セッション記号 S (固体地球科学) » S-VC 火山学

[S-VC28] 火山の熱水系

2024年5月30日(木) 17:15 〜 18:45 ポスター会場 (幕張メッセ国際展示場 6ホール)

コンビーナ:藤光 康宏(九州大学大学院工学研究院地球資源システム工学部門)、神田 径(東京工業大学科学技術創成研究院多元レジリエンス研究センター)、谷口 無我(気象庁気象研究所)

17:15 〜 18:45

[SVC28-P05] 統合物理探査による九重火山深部地下構造と地熱概念モデル (第2報)

*西島 潤1北村 圭吾1相澤 広記1石橋 純一郎2辻 健3池田 達紀1副田 宜男4、稲垣 陽大4、齋藤 博樹4、佐藤 龍也5、大里 和己5 (1.九州大学、2.神戸大学、3.東京大学、4.西日本技術開発(株)、5.地熱技術開発(株))

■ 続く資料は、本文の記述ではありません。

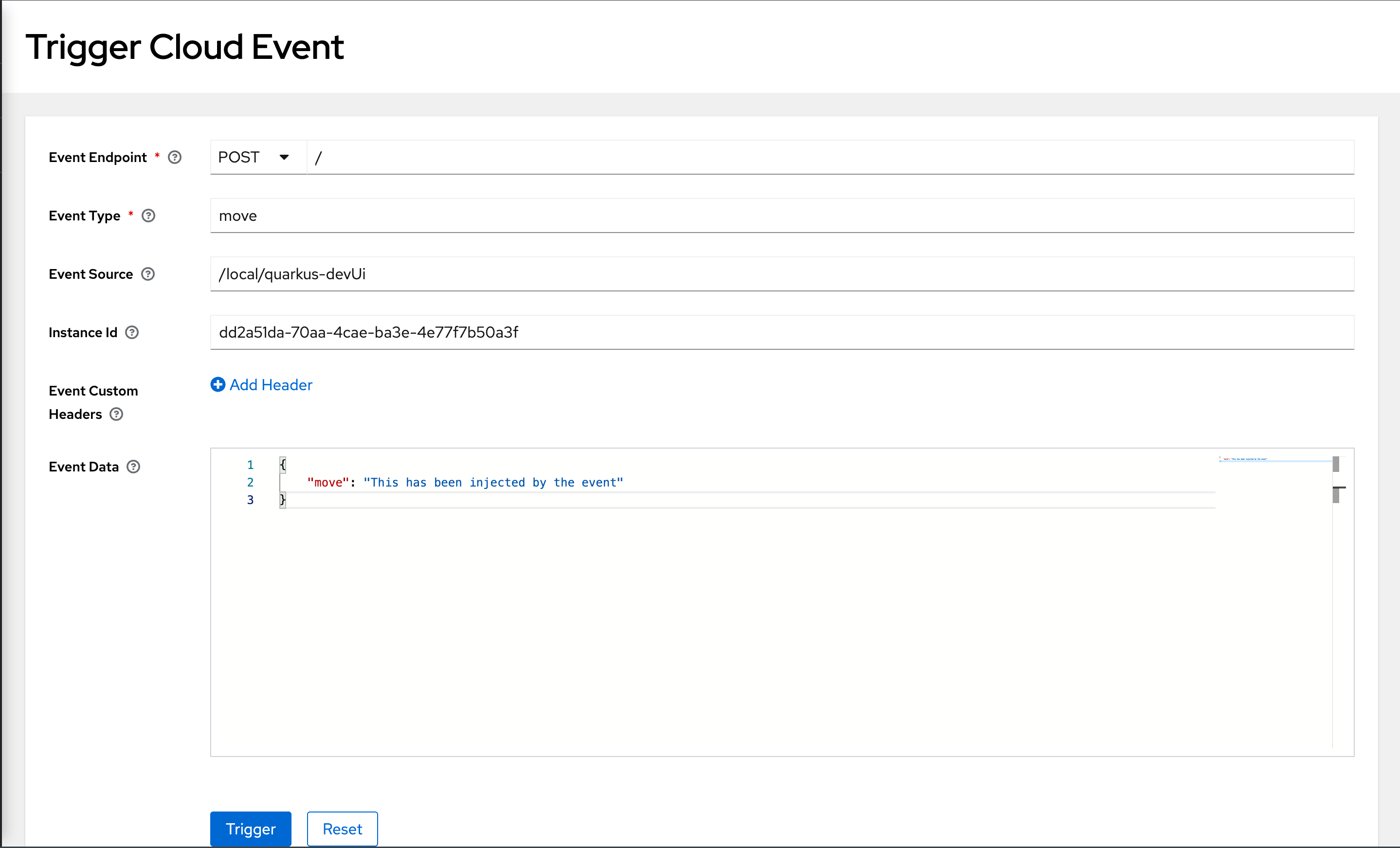
Task: Click the Trigger button
Action: (x=250, y=829)
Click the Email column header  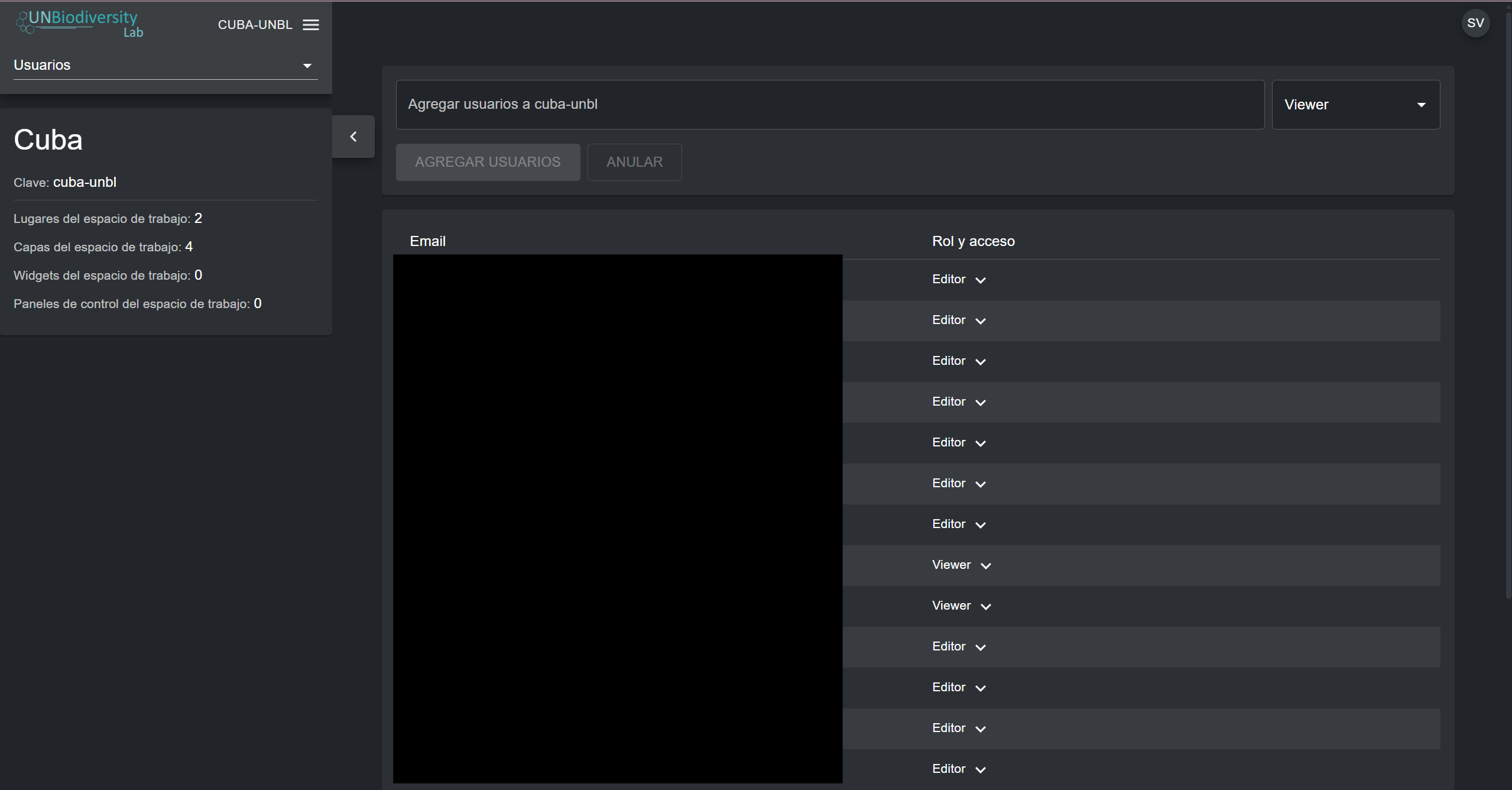pos(427,241)
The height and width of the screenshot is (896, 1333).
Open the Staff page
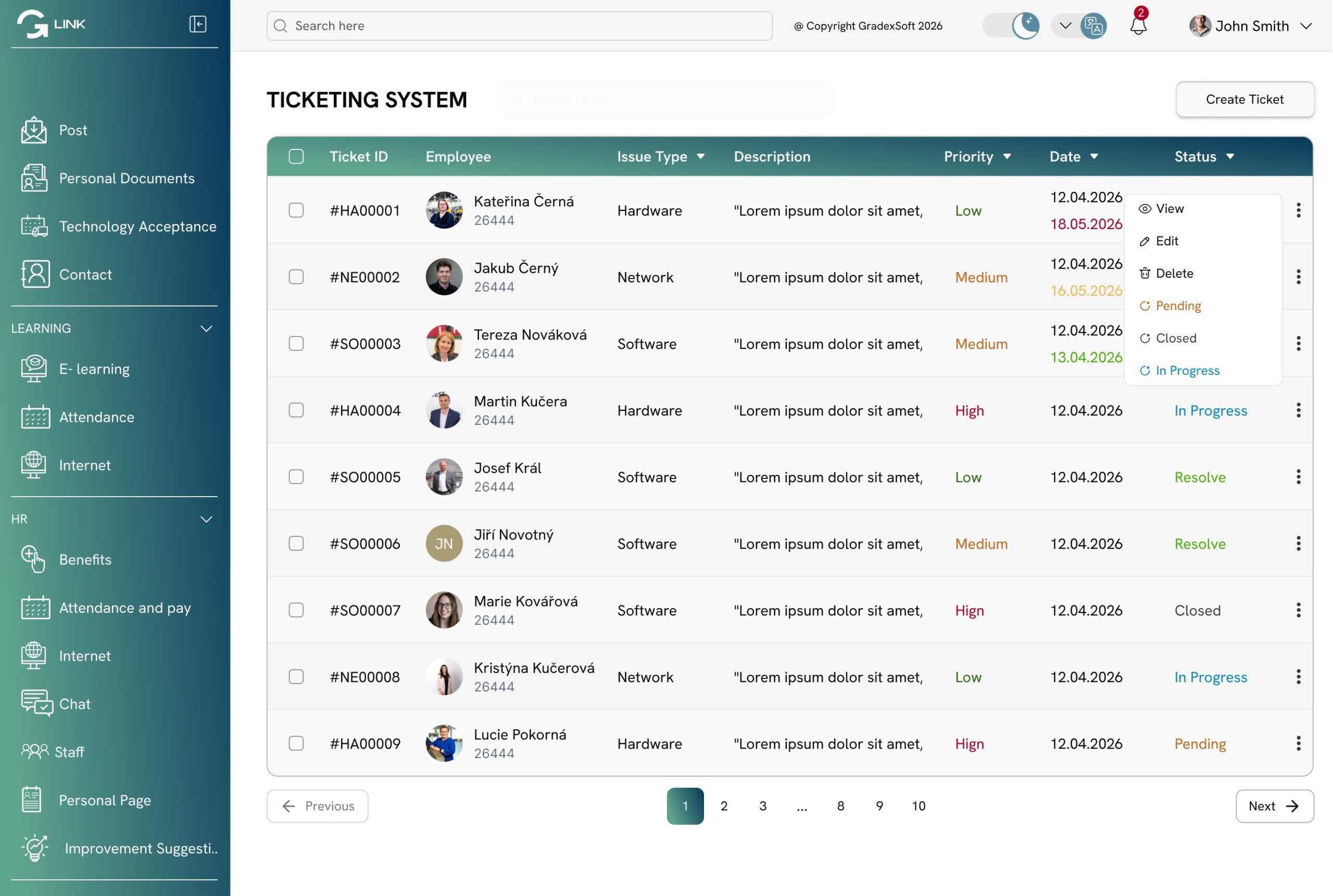coord(70,752)
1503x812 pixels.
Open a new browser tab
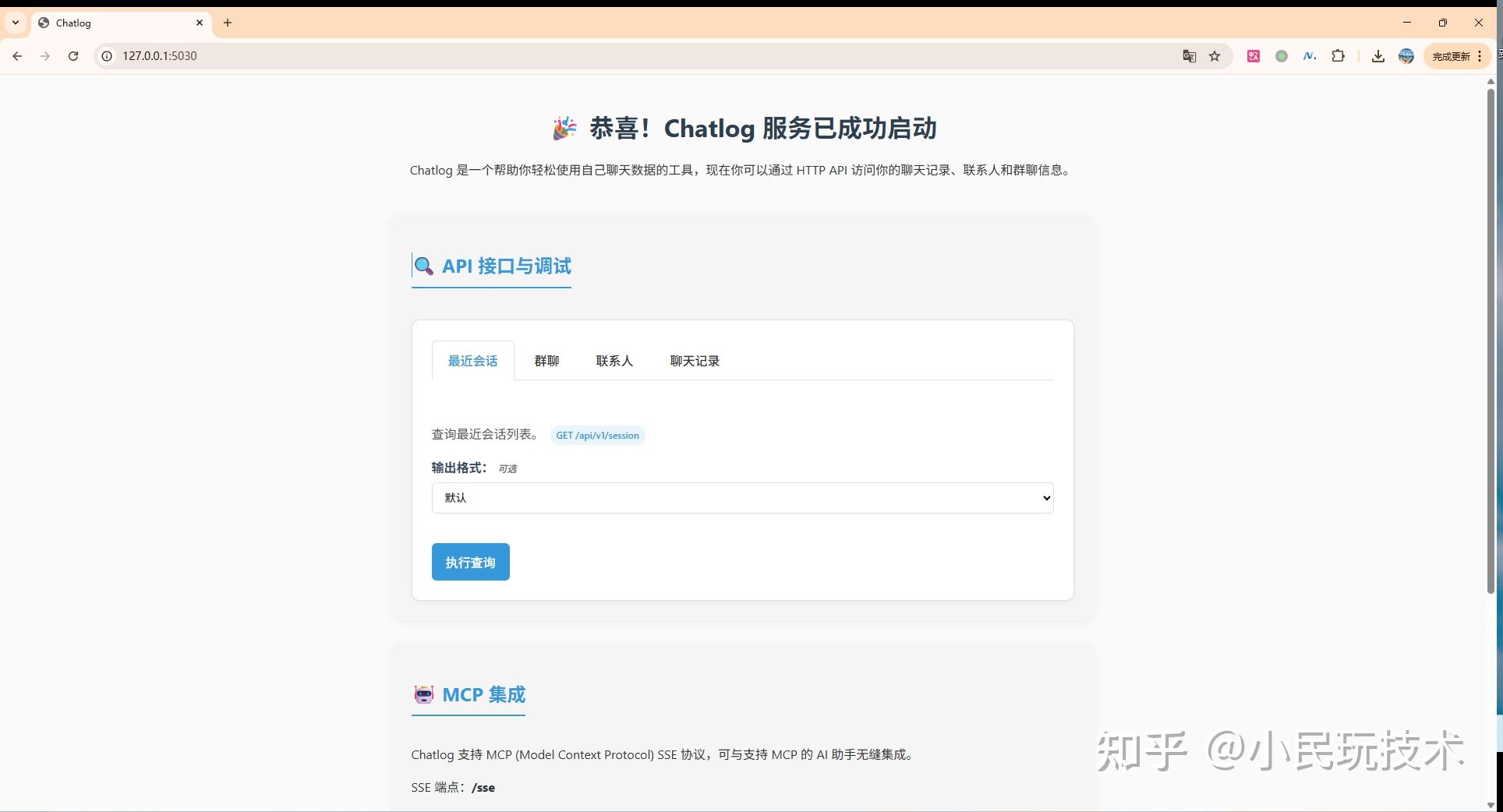(227, 23)
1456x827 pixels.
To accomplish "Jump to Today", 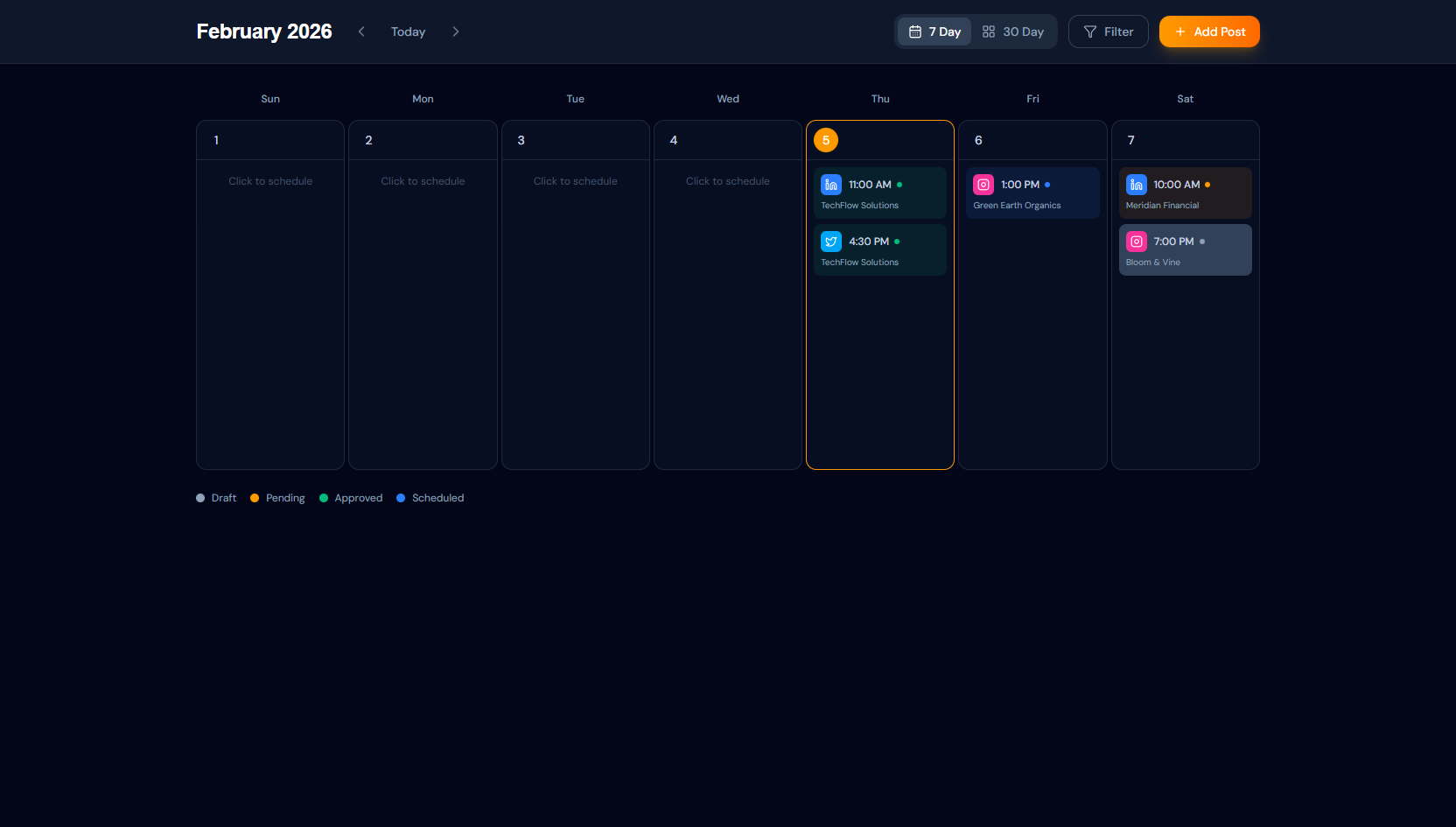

キーワード:九重火山、大岳・八丁原地熱地域、超臨界地熱資源、地熱系概念モデル、熱水流動シミュレーション

大分県中部に位置する九重火山は、現在も活発な噴気地域が存在し、1995年には水蒸気爆発を起こした活火山である。本地域では新エネルギー・産業技術総合開発機構(NEDO)による超臨界地熱資源量評価(九重地域)が2021年より進行している。本プロジェクトでは九重火山深部に推定される低比抵抗域(Aizawa, 2022)の辺縁部に存在が推定されている超臨界地熱貯留層の位置や形状をMT探査、反射法地震探査などの地球物理学的調査だけではなく、地質学的、地球化学的調査も実施し、その結果を既存調査データと統合することにより本地域の深部から浅部までの熱水流動概念モデルの作成し、深部超臨界地熱資源量評価に取り組んでいる。
 昨年は、本地域の比抵抗分布(Aizawa et al., 2022)を中心に重力異常から推定される重力基盤構造、噴気・地獄のガス同位体分析(Ishibashi et al., 2022)等の結果に基づいて作成した本地域の地熱系概念モデルについて報告した。本概念モデルから八丁原地域に存在する断層の一部は基盤深部まで続いており、深部からのマグマ性流体の流路になっている可能性が推定された。また、本地域に掘削された坑井の温度分布から、黒岩山の西側に高温部が検出されており、観測された震源位置はこの高温部に多く検出されている。このことから黒岩山西部には深部からマグマ性流体を伴った高温の地熱流体の上昇路が存在することも考えられる。
 本プロジェクトでは昨年の報告後に、反射法地震探査、地化学の追加調査、黒岩山で新たに確認された新しい年代の火山活動の形跡(副田ほか, 2023)など新たな知見が得られたことから、これらの結果を加えて、概念モデルの更新を行なった。また、更新された概念モデルを基に3次元熱水流動モデリングを行った結果、深部貯留層と地熱開発が行われている八丁原・大岳地域浅部貯留層について温度・圧力を概ね説明することができるモデルを推定した。本報告では更新された概念モデル及び熱水流動モデリング結果について報告する。